I've told this story to hundreds of women in corporate settings, professional membership groups, and conference rooms across five countries. And the reaction?

Every single time: laughter, nodding, the particular smile of recognition that says oh, that's me. I remember her!

Because one think I've learned; every woman has her own 'Tobey'.

Maybe you had several.

Maybe you can relate?

The bar that keeps moving

That's the thing about being someone who holds herself to high standards: the bar moves the moment you clear it. 80% becomes the floor, not the ceiling.

The two wrong words get more emotional and cognitive airtime than the eight right ones.

I see this constantly in my executive coaching work with senior women in STEM.

They arrive having just received a glowing performance review and lead in our discussion, almost without exception, with the one thing that wasn't perfect.

The single piece of 'developmental feedback' or 'constructive criticism' in an otherwise stellar appraisal.

The moment that didn't land the way they'd hoped in a presentation that was, by every other measure, exceptional.

This connects directly to a pattern I explore in why letting your work speak for itself is costing you the promotion.

It's the same conscientiousness that makes you exceptional at your job can make you invisible to the people who need to see your wins.
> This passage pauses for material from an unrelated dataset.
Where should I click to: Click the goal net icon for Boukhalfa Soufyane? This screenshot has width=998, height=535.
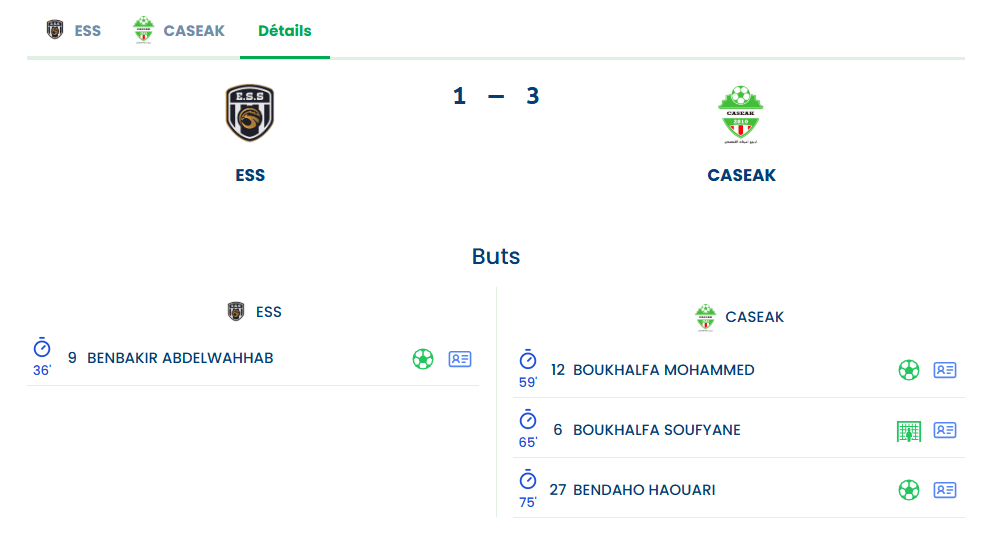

These women are not short of achievement. They are short of giving themselves permission to celebrate their 80%.

Or even to recognise that they've likely been told that their 80% is often better than the 100% of others.

The irony nobody mentions

The irony is that the very standard that drives them to excellence is the same one that stops them seeing how far they've actually come.

As much as it pains me to write this: Tobey wasn't less rigorous.

He just hadn't learned yet to discount his own wins before anyone else could.

Most of us learned that lesson too well, and too young.

It shows up everywhere.

In the woman who can't stop ruminating over a career decision that everyone around her considers settled.

In the one who deflects every compliment before it can land.

In the one who arrives at a coaching session with a list of what she hasn't done yet, when the evidence of what she has done fills the room and our subsequent discussion.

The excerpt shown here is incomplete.